A couple of tidbits I learned while “researching” this column. First, it seems that the covering of Jesus’ path – which the Gospels variously indicate was done with cloaks, rushes, and/or palm fronds – was the ancient’s world’s answer to “rolling out the red carpet.” Interestingly, it is John – the most “theological” of the four Gospels – which specifies the use of palm fronds; and these were known as a symbol of triumph and victory in Jewish tradition (cf. Leviticus 23:40).
This actually fits well with John’s holistic approach to the death and resurrection as two indispensable sides of a single coin, as seen in the deliberate ambiguity of Jesus’ repeated promise to draw all people to himself when he is “lifted up” (on the cross, from the tomb, into heaven). So, read in the larger context of the sweep of John’s Gospel, Jesus’ triumphal entry – toJerusalem, the Davidic capital, where Jesus will suffer and die – IS a triumph and a victory, as will be made clear again after his resurrection. But by putting this “victory march” on the front end, John seems to want to make sure that we “get” that the willing suffering and death of Jesus are also very much a part of Jesus’ overall triumph.
Another curiosity, which aptly illustrates how popular devotional piety mingles the “pagan” with the authentically religious, is the custom of burning “Jack-o’-Lent” figures (mentioned in Shakespeare’s “Merry Wives of Windsor”). Apparently in many places in Europeduring the 15th, 16th, and 17th century, churches would create a straw figure and drag it around the parish streets on Ash Wednesday, stoning and abusing it. The figure would then be burned on Palm Sunday as a kind of symbolic revenge on Judas Iscariot for betraying Jesus. Cultural historians suggest that an additional symbolism of the burning was almost certainly the “destruction” of the hated figure of winter to make way for the coming of Spring…
I, for one, am glad that this “Jack-o’-Lent” custom has disappeared. Why? Because I fear that it would be far too easy and convenient to make Judas (or even Winter!) the “villain of the piece.” To project the betrayal of Christ onto Judas – or the Jews, or the Romans, or any other “outside” group or power – is really to miss the point. The passion narratives of the Gospels, and the historical reality on which they are based, are archetypal and universal – they mean to show each and all of us the good, the bad, and the ugly within ourselves.

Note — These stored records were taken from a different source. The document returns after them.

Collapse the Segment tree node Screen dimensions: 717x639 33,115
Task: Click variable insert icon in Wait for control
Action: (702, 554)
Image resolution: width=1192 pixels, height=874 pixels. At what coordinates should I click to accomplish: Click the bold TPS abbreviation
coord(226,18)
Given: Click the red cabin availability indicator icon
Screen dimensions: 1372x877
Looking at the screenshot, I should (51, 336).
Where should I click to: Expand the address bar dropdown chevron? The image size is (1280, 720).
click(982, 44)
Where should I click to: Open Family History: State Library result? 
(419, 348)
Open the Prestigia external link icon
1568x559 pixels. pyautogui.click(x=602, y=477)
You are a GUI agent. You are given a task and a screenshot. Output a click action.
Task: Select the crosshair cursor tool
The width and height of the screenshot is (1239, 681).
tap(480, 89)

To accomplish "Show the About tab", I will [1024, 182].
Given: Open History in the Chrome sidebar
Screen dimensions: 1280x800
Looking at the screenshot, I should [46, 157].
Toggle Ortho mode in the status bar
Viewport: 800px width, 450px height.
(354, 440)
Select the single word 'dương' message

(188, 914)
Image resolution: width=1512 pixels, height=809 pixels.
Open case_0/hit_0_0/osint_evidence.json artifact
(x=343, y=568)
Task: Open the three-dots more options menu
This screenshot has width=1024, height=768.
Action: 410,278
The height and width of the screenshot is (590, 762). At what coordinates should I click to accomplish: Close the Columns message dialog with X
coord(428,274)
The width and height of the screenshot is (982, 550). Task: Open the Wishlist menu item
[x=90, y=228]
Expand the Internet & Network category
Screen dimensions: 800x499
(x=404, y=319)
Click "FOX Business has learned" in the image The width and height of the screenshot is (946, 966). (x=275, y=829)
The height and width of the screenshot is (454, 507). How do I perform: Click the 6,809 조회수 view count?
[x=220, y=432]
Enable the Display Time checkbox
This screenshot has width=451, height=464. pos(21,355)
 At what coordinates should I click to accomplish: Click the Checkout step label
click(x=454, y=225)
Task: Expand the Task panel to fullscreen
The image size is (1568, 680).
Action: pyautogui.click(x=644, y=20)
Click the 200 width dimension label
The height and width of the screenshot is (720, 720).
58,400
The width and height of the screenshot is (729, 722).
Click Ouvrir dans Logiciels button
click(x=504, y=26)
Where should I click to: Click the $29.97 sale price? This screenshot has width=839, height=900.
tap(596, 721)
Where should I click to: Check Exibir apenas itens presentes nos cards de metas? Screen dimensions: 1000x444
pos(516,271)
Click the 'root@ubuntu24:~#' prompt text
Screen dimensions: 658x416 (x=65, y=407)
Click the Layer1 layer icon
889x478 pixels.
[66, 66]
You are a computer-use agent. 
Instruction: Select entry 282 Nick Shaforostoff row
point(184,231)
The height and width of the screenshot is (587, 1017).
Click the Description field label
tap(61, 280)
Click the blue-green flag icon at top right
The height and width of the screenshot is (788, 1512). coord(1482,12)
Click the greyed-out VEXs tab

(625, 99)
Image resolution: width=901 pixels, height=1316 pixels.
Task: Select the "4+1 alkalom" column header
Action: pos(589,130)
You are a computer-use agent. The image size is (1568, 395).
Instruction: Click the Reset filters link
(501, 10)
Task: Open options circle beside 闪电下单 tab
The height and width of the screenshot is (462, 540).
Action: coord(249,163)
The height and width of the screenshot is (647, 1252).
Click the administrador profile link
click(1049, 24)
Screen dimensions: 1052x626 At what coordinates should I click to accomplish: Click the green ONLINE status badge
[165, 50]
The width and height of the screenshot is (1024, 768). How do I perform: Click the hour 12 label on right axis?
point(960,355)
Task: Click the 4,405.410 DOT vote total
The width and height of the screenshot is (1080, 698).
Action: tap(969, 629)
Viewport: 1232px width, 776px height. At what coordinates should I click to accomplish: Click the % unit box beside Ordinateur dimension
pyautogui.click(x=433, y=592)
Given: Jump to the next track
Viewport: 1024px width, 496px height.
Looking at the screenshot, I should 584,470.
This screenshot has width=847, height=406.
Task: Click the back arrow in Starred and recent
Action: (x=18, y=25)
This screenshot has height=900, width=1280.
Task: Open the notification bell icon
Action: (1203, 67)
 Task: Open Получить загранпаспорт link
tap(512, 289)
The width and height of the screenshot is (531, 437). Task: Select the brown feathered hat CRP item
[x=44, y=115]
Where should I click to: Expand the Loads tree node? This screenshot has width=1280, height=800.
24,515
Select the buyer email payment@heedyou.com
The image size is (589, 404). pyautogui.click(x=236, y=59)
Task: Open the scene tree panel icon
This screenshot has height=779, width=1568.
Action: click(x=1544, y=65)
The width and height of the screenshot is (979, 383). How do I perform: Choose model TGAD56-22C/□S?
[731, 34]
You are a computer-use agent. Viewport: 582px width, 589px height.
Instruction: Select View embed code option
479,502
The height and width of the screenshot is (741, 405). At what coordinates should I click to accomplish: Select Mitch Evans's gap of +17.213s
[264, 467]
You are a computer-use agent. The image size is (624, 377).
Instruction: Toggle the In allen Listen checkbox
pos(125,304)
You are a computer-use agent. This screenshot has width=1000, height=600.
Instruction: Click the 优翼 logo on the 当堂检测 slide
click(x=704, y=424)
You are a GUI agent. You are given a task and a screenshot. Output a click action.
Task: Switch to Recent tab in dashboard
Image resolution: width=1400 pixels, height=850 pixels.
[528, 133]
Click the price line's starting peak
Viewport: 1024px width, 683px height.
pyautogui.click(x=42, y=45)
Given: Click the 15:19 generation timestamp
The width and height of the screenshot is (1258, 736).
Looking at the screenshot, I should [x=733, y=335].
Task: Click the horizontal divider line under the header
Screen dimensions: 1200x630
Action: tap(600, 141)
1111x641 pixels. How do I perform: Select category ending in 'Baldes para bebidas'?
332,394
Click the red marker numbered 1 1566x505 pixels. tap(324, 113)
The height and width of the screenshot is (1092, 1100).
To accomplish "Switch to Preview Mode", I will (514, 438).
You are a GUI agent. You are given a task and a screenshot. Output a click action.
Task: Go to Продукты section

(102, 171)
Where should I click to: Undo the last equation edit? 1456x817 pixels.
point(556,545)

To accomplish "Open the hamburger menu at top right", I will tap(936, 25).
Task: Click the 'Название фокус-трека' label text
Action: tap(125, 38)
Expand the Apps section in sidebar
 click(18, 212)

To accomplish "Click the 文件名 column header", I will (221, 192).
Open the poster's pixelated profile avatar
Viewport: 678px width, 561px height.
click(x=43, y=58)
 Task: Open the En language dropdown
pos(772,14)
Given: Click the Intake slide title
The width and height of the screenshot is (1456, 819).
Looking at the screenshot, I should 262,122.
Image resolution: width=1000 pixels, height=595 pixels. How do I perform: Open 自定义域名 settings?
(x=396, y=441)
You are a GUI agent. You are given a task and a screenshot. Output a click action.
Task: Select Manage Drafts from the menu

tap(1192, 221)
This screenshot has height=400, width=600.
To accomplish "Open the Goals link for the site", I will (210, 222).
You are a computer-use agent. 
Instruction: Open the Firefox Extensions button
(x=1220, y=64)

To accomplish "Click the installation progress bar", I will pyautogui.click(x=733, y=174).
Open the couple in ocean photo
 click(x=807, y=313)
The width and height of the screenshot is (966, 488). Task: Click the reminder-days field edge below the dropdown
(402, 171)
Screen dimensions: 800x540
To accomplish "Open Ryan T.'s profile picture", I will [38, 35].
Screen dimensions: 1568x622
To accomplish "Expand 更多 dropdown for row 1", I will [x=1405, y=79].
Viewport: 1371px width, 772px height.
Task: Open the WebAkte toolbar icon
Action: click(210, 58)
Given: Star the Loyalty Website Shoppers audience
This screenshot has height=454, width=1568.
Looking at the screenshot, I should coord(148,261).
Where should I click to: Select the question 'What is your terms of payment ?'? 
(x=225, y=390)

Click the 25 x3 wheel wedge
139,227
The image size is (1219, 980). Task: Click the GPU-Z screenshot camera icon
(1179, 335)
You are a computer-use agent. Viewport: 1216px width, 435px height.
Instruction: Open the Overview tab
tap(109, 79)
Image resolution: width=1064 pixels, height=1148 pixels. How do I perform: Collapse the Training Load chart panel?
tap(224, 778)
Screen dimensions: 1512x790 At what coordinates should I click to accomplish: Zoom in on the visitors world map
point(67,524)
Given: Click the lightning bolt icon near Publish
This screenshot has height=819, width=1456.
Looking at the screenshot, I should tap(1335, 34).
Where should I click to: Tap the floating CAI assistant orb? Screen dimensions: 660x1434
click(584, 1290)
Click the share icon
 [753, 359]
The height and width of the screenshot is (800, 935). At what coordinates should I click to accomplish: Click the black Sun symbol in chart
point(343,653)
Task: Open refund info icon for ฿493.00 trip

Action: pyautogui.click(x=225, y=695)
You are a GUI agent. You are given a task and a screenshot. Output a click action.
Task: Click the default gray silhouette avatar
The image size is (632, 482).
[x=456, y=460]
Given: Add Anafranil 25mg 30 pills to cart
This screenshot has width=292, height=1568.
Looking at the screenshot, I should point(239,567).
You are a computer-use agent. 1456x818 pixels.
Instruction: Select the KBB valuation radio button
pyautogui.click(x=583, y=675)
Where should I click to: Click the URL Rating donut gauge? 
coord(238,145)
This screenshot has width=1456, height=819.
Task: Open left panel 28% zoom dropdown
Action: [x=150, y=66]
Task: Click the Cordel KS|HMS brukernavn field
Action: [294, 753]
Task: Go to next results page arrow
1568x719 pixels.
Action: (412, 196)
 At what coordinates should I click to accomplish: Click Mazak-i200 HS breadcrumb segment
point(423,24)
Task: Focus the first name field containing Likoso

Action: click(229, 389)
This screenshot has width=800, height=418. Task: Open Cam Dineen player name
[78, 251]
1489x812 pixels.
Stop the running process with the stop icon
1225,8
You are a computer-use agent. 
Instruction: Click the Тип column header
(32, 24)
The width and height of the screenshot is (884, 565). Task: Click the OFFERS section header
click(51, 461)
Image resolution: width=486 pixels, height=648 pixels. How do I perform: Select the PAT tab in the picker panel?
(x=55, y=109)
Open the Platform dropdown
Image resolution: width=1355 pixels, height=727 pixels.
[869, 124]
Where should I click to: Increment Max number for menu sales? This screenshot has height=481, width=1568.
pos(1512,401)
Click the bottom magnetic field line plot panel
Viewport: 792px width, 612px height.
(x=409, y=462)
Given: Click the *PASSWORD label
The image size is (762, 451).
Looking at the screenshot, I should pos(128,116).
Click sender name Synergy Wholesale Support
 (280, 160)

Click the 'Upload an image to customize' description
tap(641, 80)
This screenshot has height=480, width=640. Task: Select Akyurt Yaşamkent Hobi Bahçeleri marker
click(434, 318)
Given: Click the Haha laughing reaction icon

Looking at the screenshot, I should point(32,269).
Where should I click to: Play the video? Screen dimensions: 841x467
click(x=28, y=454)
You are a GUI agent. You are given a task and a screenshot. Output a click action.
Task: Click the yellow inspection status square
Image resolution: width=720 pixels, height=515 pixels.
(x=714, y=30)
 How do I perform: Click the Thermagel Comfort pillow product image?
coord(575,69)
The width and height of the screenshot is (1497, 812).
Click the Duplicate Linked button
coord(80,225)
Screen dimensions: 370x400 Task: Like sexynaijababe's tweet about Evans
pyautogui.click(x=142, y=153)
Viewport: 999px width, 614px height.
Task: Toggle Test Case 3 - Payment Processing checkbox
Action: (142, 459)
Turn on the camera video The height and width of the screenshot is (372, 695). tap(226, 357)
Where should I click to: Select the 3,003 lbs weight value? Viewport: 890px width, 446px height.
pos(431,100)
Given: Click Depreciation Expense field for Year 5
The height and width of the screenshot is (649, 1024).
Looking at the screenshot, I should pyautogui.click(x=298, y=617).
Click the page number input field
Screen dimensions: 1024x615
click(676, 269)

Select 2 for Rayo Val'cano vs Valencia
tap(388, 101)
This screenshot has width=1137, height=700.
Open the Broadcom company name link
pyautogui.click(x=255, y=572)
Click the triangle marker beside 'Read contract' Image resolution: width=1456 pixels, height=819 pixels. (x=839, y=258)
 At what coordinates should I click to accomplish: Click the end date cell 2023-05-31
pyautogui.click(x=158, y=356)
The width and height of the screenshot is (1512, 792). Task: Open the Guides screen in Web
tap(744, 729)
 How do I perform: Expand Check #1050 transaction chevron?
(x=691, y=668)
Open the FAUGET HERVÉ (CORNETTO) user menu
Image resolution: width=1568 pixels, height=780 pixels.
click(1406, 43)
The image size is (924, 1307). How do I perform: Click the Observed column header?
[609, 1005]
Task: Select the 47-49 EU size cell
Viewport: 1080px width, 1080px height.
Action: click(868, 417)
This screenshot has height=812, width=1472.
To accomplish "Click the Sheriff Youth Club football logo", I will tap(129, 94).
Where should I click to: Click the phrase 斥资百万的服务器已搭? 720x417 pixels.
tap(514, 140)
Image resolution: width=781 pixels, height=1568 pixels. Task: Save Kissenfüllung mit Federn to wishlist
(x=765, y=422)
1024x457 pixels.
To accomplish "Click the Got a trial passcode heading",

We are meant, therefore, to be shocked and distressed that many of the same individuals who wave palms and lay their cloaks down in homage to Jesus on “Palm Sunday” will very shortly be crying: “Away with him! Crucify him! We have no king but Caesar!” But if we are honest, much of our horror in the face of such fickleness is tied to our recognition of the capacity for such fickleness in ourselves. (How often do we laugh along with jokes that are hurtful and offensive, for instance, simply to avoid having the difficult conversation which would follow if we tried to intervene?)
Our liturgy itself makes this inner human conflict and tension clear. We call the feast “Palm Sunday,” which seems to place the focus on the triumphal entry; but the blessing and distribution of palms with the accompanying Gospel narrative is only a “prequel” to the real Gospel of the Mass, which is the long narrative of the Passion in its entirety. Thus, even in our liturgical celebrations this weekend, we are obliged to experience both the “thrill of victory and the agony of defeat.” And yet, within the context of the Eucharist, we recognize the greatest of paradoxes – that Jesus’ suffering and death on the cross are, when seen with faith, his greatest victory. By embracing with forgiveness the painful consequences of our human sinfulness and violence, and by embracing the seeming oblivion of our human death, Jesus, the God-Man, actually conquered sin and death once for all.
Thus we gather and celebrate – even on Palm (Passion) Sunday – because we believe that Jesus is presently risen and glorified. He is alive, and he makes himself present at our Eucharistic table, body, blood, soul, and divinity. Even in the fleeting moment of triumph, when he is greeted with “Hosannas,” he is a king who rides a donkey, not a warhorse. He is, in other words, a king of peace who triumphs through humility and selflessness.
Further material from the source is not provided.